Data for processing:

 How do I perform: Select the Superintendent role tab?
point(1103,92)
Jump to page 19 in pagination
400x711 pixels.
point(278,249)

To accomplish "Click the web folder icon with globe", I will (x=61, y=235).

---

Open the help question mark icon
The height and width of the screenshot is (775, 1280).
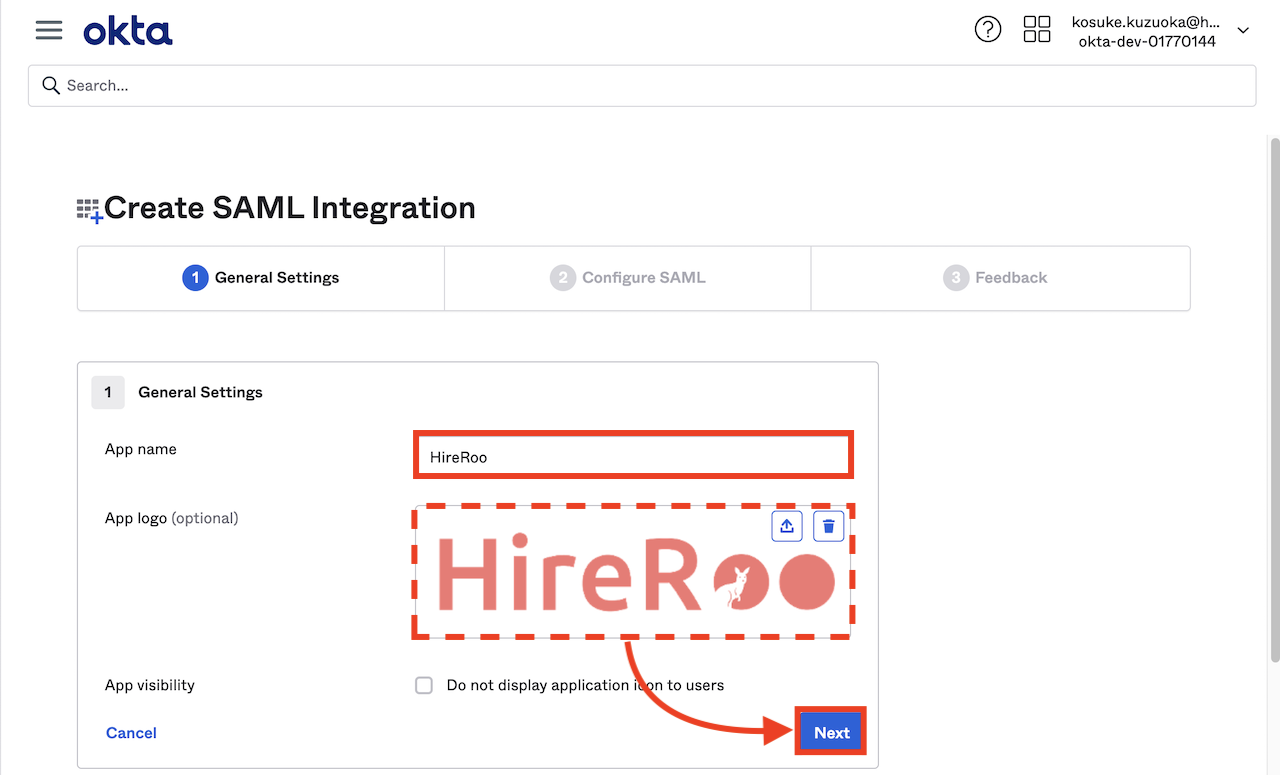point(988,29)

Action item: Every line of the material above that has the string "icon" needs pulling out.

Task answer:
To accomplish "Click the web folder icon with globe", I will (x=61, y=235).
Open the help question mark icon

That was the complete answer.